Records excerpted from a collection:
══════════
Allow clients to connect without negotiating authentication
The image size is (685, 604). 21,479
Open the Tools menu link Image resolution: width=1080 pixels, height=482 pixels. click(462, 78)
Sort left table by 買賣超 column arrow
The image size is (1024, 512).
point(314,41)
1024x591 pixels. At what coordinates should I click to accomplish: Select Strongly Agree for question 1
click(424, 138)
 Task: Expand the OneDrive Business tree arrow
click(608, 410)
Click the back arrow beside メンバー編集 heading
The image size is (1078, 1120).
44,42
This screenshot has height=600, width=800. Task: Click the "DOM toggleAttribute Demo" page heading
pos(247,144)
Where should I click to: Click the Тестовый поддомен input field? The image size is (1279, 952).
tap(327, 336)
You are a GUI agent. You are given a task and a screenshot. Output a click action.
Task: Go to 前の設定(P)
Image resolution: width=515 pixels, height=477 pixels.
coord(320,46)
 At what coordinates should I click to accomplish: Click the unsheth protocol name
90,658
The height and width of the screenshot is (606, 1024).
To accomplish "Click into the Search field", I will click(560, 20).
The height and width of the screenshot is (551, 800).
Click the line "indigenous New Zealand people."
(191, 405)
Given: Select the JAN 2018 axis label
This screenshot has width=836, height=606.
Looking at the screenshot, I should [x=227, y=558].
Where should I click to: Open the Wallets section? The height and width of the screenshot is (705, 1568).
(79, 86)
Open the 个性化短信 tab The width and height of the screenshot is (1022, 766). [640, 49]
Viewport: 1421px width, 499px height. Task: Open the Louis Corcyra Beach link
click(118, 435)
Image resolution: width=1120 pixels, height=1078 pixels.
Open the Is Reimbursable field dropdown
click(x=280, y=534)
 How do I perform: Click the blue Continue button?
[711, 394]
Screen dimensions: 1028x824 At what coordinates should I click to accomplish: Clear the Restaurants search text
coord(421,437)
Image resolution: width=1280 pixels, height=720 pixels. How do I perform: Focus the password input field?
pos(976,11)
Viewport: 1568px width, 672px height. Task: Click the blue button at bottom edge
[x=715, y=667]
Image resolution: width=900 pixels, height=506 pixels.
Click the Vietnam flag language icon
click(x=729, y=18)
══════════
* [To do]
The required answer is the complete data, repeated exactly.

* [Result]
Allow clients to connect without negotiating authentication
The image size is (685, 604). 21,479
Open the Tools menu link Image resolution: width=1080 pixels, height=482 pixels. click(462, 78)
Sort left table by 買賣超 column arrow
The image size is (1024, 512).
point(314,41)
1024x591 pixels. At what coordinates should I click to accomplish: Select Strongly Agree for question 1
click(424, 138)
 Task: Expand the OneDrive Business tree arrow
click(608, 410)
Click the back arrow beside メンバー編集 heading
The image size is (1078, 1120).
44,42
This screenshot has height=600, width=800. Task: Click the "DOM toggleAttribute Demo" page heading
pos(247,144)
Where should I click to: Click the Тестовый поддомен input field? The image size is (1279, 952).
tap(327, 336)
You are a GUI agent. You are given a task and a screenshot. Output a click action.
Task: Go to 前の設定(P)
Image resolution: width=515 pixels, height=477 pixels.
coord(320,46)
 At what coordinates should I click to accomplish: Click the unsheth protocol name
90,658
The height and width of the screenshot is (606, 1024).
To accomplish "Click into the Search field", I will click(560, 20).
The height and width of the screenshot is (551, 800).
Click the line "indigenous New Zealand people."
(191, 405)
Given: Select the JAN 2018 axis label
This screenshot has width=836, height=606.
Looking at the screenshot, I should [x=227, y=558].
Where should I click to: Open the Wallets section? The height and width of the screenshot is (705, 1568).
(79, 86)
Open the 个性化短信 tab The width and height of the screenshot is (1022, 766). [640, 49]
Viewport: 1421px width, 499px height. Task: Open the Louis Corcyra Beach link
click(118, 435)
Image resolution: width=1120 pixels, height=1078 pixels.
Open the Is Reimbursable field dropdown
click(x=280, y=534)
 How do I perform: Click the blue Continue button?
[711, 394]
Screen dimensions: 1028x824 At what coordinates should I click to accomplish: Clear the Restaurants search text
coord(421,437)
Image resolution: width=1280 pixels, height=720 pixels. How do I perform: Focus the password input field?
pos(976,11)
Viewport: 1568px width, 672px height. Task: Click the blue button at bottom edge
[x=715, y=667]
Image resolution: width=900 pixels, height=506 pixels.
Click the Vietnam flag language icon
click(x=729, y=18)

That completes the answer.